ЗАДАНИЕ 1:
Ответьте на вопросы по эссе о творчестве о. Леонида Сафронова.
(а) С какого острова отшельник о. Николай Гурьянов?
(б) Протоиереем какого храма является о. Леонид Сафронов?
(в) В члены какого союза принят о. Леонид Сафронов за своё поэтическое творчество?
ЗАДАНИЕ 2: Продолжите эссе о творчестве о. Леонида Сафронова, начав сразу после его последнего предложения.

ПЕРЕЙТИ КУЛИКОВО ПОЛЕ
Эссе о творчестве замечательного православного поэта о. Леонида Сафронова
Пишущие священники в сегодняшней России не редкость — тут можно вспомнить и вдохновляющий творческий пример о. Дмитрия Дудко, и поэтические опыты отшельника с острова Залит о. Николая Гурьянова, и разошедшиеся ныне по всей стране песни иеромонаха Романа (Матюшина), и исполненные истинного лиризма стихи нижегородского священника о. Владимира Гофмана, и глубоко человечную прозу самарского батюшки о. Николая Агафонова, рассказы московского протоиерея о. Ярослава Шипова, а также многих других их соратников Божьему служению и литературному творчеству. Если вспомнить первые строки Евангелия от Иоанна, то Слово не только было «в начале» всего, но оно также, как говорится в Святом писании, было и в начале «у Бога» (Иоан. 1:1), — ну так кому же Господь-то и передал бы его, как не Своим ближайшим помощникам и служителям? Вот наши батюшки и подхватили из Его рук этот дар — наполнять слово огнём живой Истины, и понесли его в мир в своих стихах и прозе, вынося таким образом проповедь Православия далеко за церковные стены. Ведь нужду во враче, как учил нас Спаситель, имеют не здоровые, но больные (Матф. 9:12), т. е. — те, кто пребывает в миру и ещё не отыскал своей дороги к Храму...
Именно к этому ряду писателей-священнослужителей относится и протоиерей храма Николая Чудотворца из п. Рудничного Кировской области — о. Леонид Сафронов, принятый за своё поэтическое творчество в члены Союза писателей России.
Считается уже почти традицией, что стихи рифмующих батюшек представляют собой главным образом поэтические переложения фрагментов из Нового и Ветхого Заветов и житий святых угодников, рифмованные варианты канонических молитв и акафистов да адресованные читателю нравственные поучения, не отличающиеся ни особым версификаторским блеском, ни изощрённой образностью, ни, что особенно важно, живыми человеческими страстями с их плотскостью и чувственностью.

[Сохранённые записи]
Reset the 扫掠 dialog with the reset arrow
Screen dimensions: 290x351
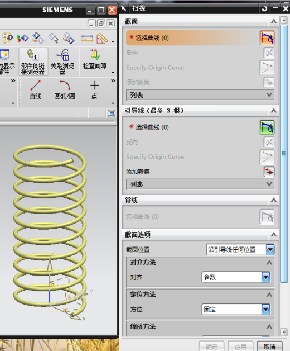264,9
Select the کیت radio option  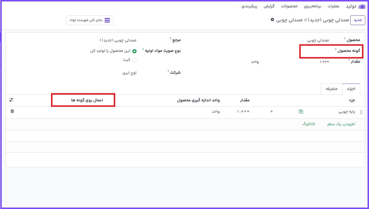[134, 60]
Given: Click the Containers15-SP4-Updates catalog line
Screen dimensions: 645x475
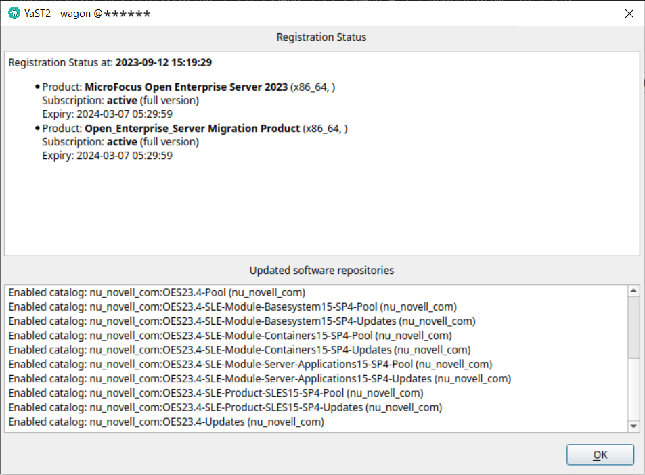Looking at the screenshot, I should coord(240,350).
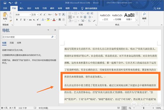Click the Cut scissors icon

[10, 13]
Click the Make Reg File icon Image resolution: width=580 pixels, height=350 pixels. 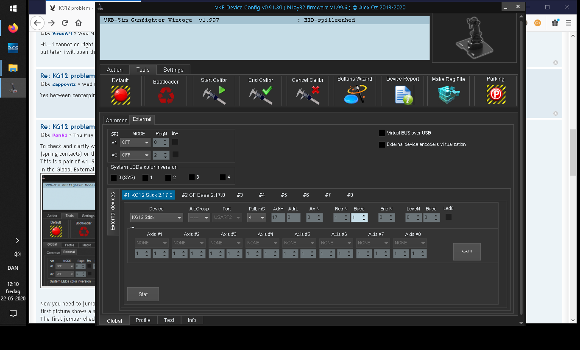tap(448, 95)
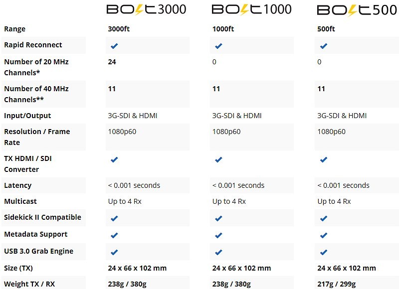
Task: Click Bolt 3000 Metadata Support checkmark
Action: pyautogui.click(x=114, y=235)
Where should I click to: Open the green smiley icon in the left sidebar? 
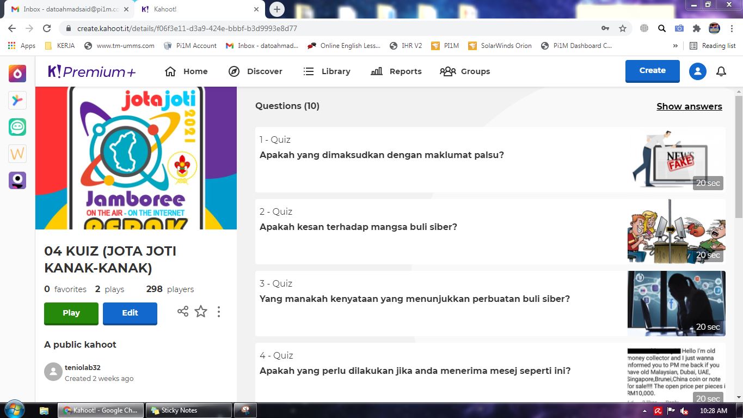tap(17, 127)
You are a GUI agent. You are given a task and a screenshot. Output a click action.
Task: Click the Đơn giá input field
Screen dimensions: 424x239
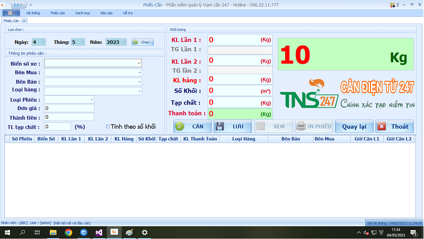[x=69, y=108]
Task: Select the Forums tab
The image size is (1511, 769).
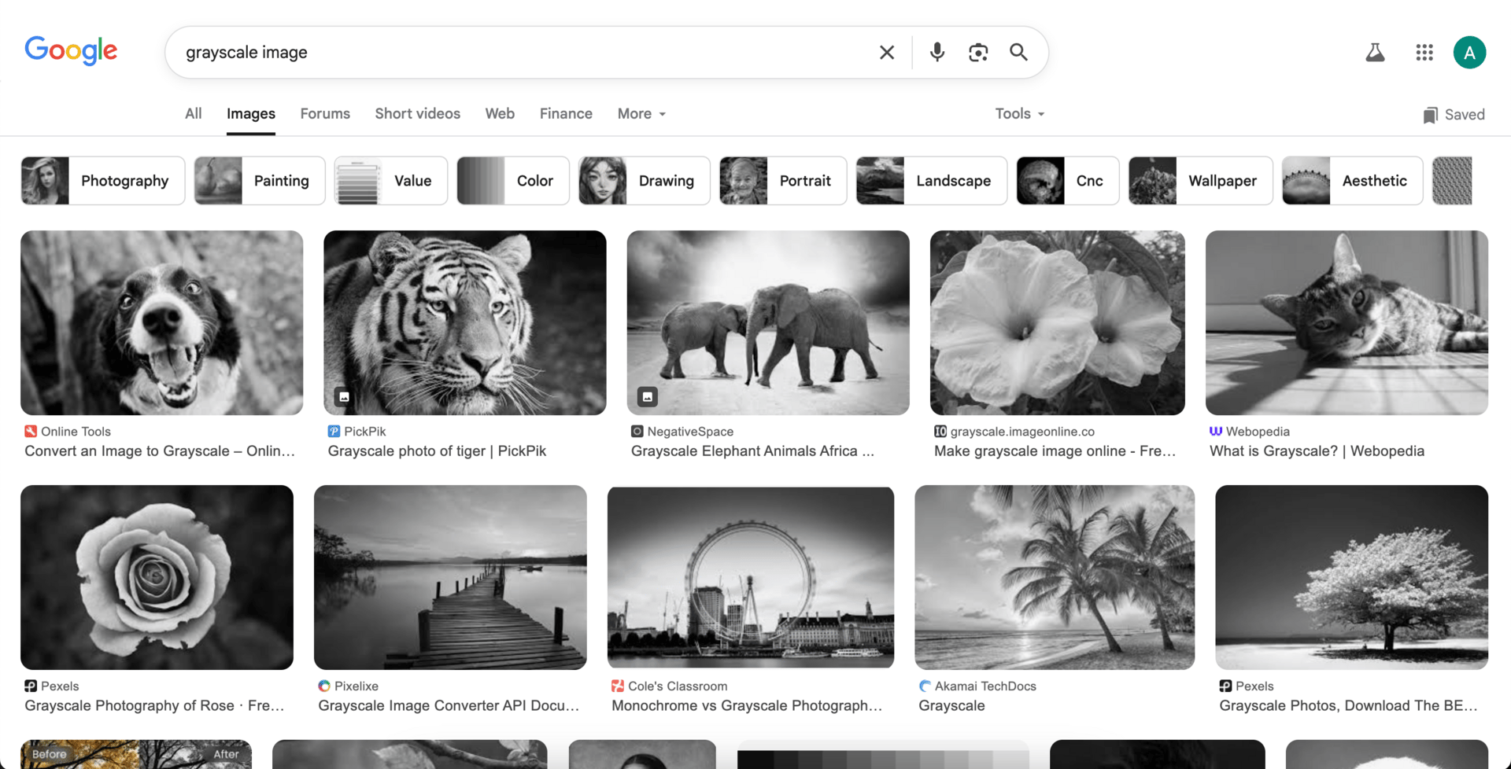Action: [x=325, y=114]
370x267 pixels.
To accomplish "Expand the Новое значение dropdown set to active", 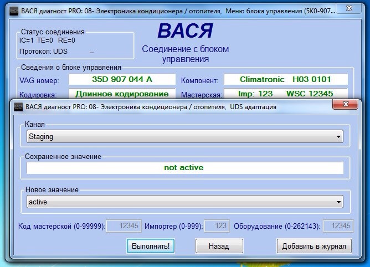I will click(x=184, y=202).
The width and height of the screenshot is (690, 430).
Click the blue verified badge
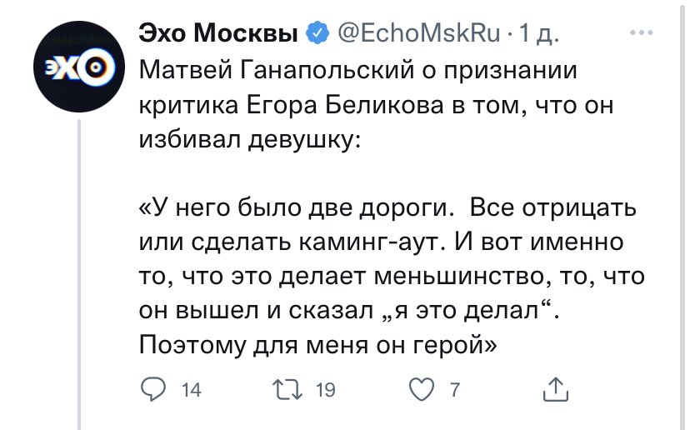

ОТВЕТ 1:
(а) С острова Залит.
(б) Храма Николая Чудотворца из п. Рудничного Кировской области.
(в) Союза писателей России.

ОТВЕТ 2:
Стихи о. Леонида Сафронова — полная противоположность всему только что сказанному; их, точно кадку с выгулявшей бражкой, аж распирает живыми соками здорового человеческого бытия, наполненного всеми доступными человеку радостями. Я давно не читал таких сочных, переполненных жизненной энергией стихов, как в книге отца Леонида «Затаилась Русь святая», вышедшей в 2003 году в Вятском книжном издательстве. Ну кто это выдумал, что русские священники, будучи исключительно суровыми и хмурыми от нескончаемых постов, должны, мол, с непримиримой строгостью требовать ото всех постоянного плотского воздержания и укрощения всех человеческих порывов?.. Глупости. Наши православные батюшки — такие же живые и страстные люди, как и все остальные, а если судить о них по количеству детей в семьях священнослужителей, так и ещё и поживее, чем многие из мирян. Да отец Леонид и сам этого не скрывает, без всякого ханжеского смущения вынося на обозрение читателя такие вот строки: «Золотая облепиха / Бабьим летом расцвела. / Так под старость лет попиха / Вдруг с небес попа свела. // Ходит спелым урожаем / С головы до самых пят, / Шепчет: «Батя, нарожаем / Кучу новеньких попят...»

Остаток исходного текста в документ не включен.